■ About this exercise:
The answer must consist of every line from the entries that holds the word "panel".

Data excerpts:
"""

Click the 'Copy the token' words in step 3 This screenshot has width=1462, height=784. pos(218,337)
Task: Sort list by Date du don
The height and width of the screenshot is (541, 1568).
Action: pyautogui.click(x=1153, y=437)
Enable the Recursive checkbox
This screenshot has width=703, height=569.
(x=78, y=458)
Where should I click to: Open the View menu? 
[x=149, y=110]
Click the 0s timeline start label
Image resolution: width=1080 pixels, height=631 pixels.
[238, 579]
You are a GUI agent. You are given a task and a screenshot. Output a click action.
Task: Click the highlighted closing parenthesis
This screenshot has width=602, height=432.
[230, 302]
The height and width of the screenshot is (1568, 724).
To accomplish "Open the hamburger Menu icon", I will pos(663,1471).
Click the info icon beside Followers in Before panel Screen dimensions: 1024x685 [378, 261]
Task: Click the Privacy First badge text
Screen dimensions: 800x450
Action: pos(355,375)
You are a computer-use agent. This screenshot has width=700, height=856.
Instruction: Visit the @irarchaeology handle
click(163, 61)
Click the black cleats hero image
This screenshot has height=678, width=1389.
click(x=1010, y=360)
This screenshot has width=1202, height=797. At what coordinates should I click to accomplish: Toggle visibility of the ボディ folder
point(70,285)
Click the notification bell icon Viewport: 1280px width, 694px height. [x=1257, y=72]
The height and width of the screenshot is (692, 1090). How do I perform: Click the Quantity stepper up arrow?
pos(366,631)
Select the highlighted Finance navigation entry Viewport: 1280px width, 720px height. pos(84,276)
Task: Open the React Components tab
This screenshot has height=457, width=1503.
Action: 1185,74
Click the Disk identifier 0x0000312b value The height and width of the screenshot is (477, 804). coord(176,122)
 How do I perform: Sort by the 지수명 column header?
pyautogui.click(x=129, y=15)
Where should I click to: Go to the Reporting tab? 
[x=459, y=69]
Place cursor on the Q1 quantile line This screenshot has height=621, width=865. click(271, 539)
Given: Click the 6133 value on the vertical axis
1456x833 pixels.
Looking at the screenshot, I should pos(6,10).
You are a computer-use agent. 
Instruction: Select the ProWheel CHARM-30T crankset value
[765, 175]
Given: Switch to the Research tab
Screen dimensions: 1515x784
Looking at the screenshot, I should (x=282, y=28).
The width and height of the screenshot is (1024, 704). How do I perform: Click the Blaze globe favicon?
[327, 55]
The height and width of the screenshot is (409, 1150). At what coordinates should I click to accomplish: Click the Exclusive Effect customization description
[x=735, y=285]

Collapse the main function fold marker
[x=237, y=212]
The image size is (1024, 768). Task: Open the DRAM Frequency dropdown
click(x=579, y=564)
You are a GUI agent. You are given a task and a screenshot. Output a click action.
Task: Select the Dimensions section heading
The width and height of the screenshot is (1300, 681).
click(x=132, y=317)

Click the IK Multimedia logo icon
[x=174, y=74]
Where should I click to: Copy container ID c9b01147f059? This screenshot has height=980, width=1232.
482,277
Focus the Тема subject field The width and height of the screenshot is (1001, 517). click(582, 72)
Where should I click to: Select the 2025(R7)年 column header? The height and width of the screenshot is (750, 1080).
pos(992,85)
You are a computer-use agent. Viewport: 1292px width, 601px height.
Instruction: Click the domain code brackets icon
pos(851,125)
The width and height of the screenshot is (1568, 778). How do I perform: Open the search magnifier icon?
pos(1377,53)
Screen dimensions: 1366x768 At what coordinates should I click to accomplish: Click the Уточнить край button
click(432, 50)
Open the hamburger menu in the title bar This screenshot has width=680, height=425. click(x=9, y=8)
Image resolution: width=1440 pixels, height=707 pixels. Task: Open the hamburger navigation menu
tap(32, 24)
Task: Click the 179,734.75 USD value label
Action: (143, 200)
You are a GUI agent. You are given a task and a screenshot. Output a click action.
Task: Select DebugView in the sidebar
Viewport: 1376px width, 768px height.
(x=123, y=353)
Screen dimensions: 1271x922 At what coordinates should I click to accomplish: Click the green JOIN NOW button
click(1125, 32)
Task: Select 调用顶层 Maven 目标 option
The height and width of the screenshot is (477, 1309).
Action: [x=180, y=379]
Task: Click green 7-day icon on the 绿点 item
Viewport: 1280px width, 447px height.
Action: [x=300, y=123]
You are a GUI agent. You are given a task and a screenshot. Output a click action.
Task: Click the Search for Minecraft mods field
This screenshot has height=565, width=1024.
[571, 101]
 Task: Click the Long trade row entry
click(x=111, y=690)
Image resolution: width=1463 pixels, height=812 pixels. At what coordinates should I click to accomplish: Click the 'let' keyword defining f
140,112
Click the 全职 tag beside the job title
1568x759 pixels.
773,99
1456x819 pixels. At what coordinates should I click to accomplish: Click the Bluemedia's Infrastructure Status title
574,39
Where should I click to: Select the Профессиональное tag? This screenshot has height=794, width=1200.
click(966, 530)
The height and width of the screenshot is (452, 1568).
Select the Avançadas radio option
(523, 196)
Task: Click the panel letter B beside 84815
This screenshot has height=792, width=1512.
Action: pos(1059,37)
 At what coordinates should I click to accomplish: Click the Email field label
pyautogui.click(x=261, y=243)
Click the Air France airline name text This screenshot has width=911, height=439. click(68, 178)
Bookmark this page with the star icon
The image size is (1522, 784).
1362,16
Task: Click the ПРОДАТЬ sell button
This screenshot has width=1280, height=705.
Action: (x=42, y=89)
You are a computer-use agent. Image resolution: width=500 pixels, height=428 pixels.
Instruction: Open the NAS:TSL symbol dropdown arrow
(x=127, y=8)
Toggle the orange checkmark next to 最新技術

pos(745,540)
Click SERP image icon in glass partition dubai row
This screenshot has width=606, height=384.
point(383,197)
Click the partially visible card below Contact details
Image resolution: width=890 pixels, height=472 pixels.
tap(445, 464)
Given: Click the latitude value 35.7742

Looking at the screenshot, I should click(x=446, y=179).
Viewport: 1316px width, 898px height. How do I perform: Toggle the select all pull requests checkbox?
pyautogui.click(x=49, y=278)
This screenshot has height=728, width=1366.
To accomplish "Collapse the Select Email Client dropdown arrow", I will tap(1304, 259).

"""

■ Answer space:
Click the info icon beside Followers in Before panel Screen dimensions: 1024x685 [378, 261]
Task: Click the panel letter B beside 84815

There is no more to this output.